The Python language could be a better fit compared to PHP for
this kind of assignment as both students and the teaching staff are
already familiar with the former from preceding units.
To showcase Python as a platform suitable for this purpose, a
small demo project specified in ./demo-project-specs.md
will be implemented.
The present document aims to motivate the functional and
technical choices which have been made.
Interpretation of the
specifications
Undefined aspects of the specifications are clarified as follows,
with the intent of keeping the project as simple as possible:
- the platform only deals with one currency (simoleons,
arbitrarily),
- the platform only supports one language (English,
arbitrarily),
- each user only has one account/wallet/balance (all three terms
synonymous),
- there is no notion of financial order (transactions are
immediate),
- only the effective transactions are logged, the rejected ones
are not,
- fees are billed on top of internal transfers instead of taking a
cut.
Database model
Entity-relationship model
The database model is fully described as types, tables and
constraints in ./sql/tables.sql. The file is annotated
with comments and remarks explaining the design choices and
highlights some additional constraints which remain to be enforced
at upper levels.
An entity-relationship diagram of the model can be generated from
the SQL table descriptions using a tool like SQLFairy (note:
SQLFairy crashes
with recent PostgreSQL dialects, so it is not usable here).
Consistency
The consistency of the account balance and the financial
transaction log can be ensured through multiple means such as
executing modification and insertions in SQL transactions at the
application level, or using triggers within the database itself. The
former option is chosen over the latter to avoid implicit
actions.
Additional constraints to prevent alterations of the financial
transaction log such as deletions are omitted here as the web
application will act as the sole gateway to interact with the
database and will offer no way of doing this kind of operations. For
the same reason, the use of stored procedures was not retained.
Web application
Interface with the
database
Object-Relational Mappers (ORM)
such as SQLAlchemy are
sometimes used to partially or fully abstract the database and its
entities behind objects in the Object-Oriented Programming (OOP)
sense. With those tools, it is possible to generate tables, indexes,
and constraints from annotated classes. They also allow automatic
querying and implicit joins to perform information retrieval, and
inserting and updating records in the database directly by setting
fields on linked objects.
However, the object-relational
impedance mismatch problems often render the use of ORMs
impractical especially for complex queries, more often than not
resulting in the developers bypassing the ORM altogether. The tools
also tend to introduce performance issues due to the implicit
queries they generate in situations in which developers do not
always expect them to.
In the context of an database course aiming to teach SQL, such
level of abstraction is also a hindrance by itself. Therefore, the
use of an ORM has been excluded for this project.

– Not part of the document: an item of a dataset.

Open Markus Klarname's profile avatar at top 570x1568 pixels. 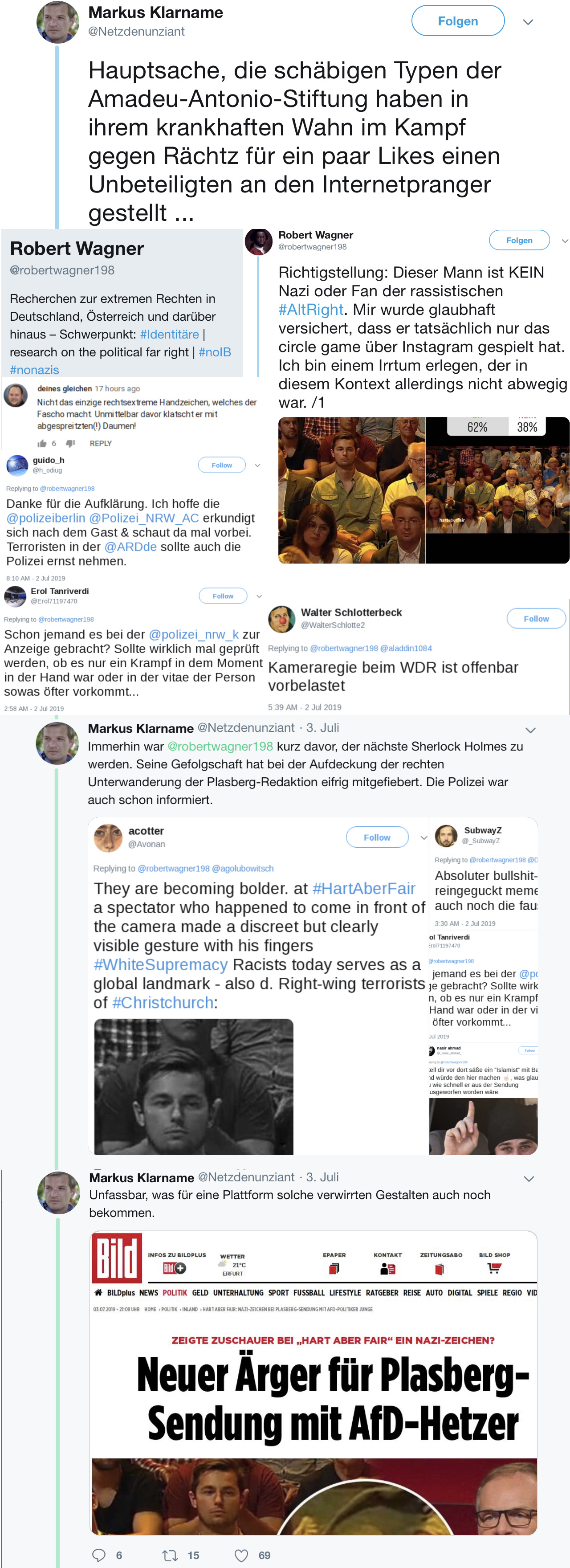tap(58, 22)
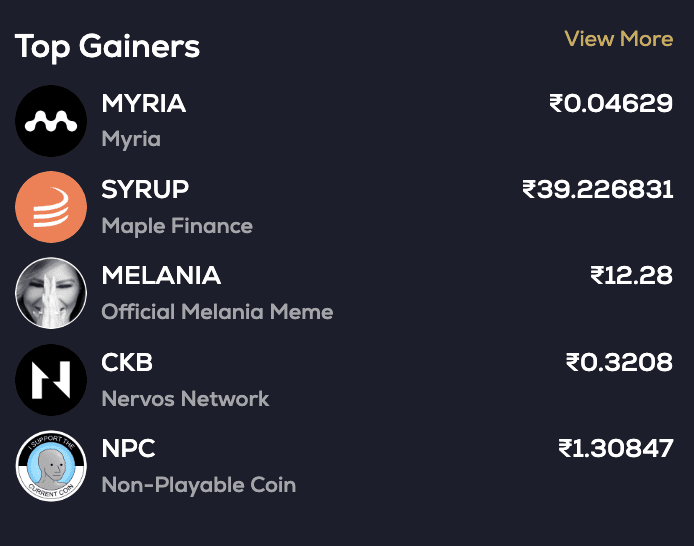Click the CKB price ₹0.3208

click(x=619, y=362)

More direct and less intricate forms of mappings, such as
transparent result tuples to Python immutable named tuples
conversion, are preferred instead. Features of this kind, which are
directly provided by database drivers like psycopg, are often sufficient by
themselves.
It remains desirable to segregate SQL queries into their own
modules in order to follow the Single-Responsibility Principle (SRP).
Fortunately, libraries such as embrace allow easily
deriving Data Access Objects (DAO)
from sets of annotated raw SQL queries, exposing them as callable
Python functions.
CGI scripts vs. Services
The most simple and primitive way of making Python programs
accessible from a web browser would be through the Common Gateway
Interface (CGI).
Through it, the user is able to execute the scripts by visiting a
matching URL, to then visualise its output directly in their
browser.
The other approach is to make the program a server application as
a persistent service process, in charge of accepting, handling and
replying to network requests by itself.
The former, identical to the way the oldest PHP scripts are run,
has become less popular in favour of the latter, mainly for
performance and maintainability concerns for real applications
outside of trivial, independent, and self-contained scripts. For
those reasons, this project will be implemented as a service
process.
Comprehensive
vs. Light-weight frameworks
While bare Python could be used to create such a web service, it
is desirable to work at a higher abstraction level to focus on the
application-specific features rather than the standard protocol
implementation details.
Python frameworks such as Django offer comprehensive
solutions for building web applications based on the
Model-View-Controller (MVC
or MTV/MVT) design pattern, ensuring separation
of concerns while abstracting lower level logic. This kind of
complete solutions provide routing logic to map requests to
user-defined handlers, and are integrated with a Object-Relational
Mapper as well as with a templating engine to generate HTML pages
dynamically.
Other more light-weight frameworks such as Flask or the more
recent FastAPI instead
focus on the first part, taking care of unpacking and routing
requests to the user-defined handlers, while leaving the rest to the
application developers. This approach does not fully impose an
entire environment, and allows better composability with libraries
which can be freely chosen.
Because the use of an ORM is not desirable in this project for
the reasons detailed in a previous section, the choices of
frameworks is limited to these light-weight frameworks. Here,
FastAPI is preferred over Flask due to its more modern architecture,
using parameters and dependency
injection over thread-local global variables. The chosen
templating engine is Jinja for its
simplicity.
Project structure overview
./sql/tables.sql: database initialisation statementsqueries.sql: annotated SQL queries (from which the
DAO is derived)
./app/app_database.py: database connection pool and
transaction helperapp_sessions.py: (signed cookies) session data
management helpersapp_templating.py: template rendering helperapp_{account,wallet}.py: page-specific request
handlersapp.py: FastAPI web application entry point
./templates/: Jinja HTML templates./static/: static web resources (stylesheets)./flake.nix: project runtime and development
environment description
Security considerations
SQL injections are prevented by using proper query parameters
substitution, automatically handled by the embrace and psycopg
libraries.
Injections in rendered views are prevented by the automatic
sanitisation of inserted variables by the Jinja templating
engine.
Passwords are salted and hashed when stored in the database
to ensure some minimal protection of the data at rest.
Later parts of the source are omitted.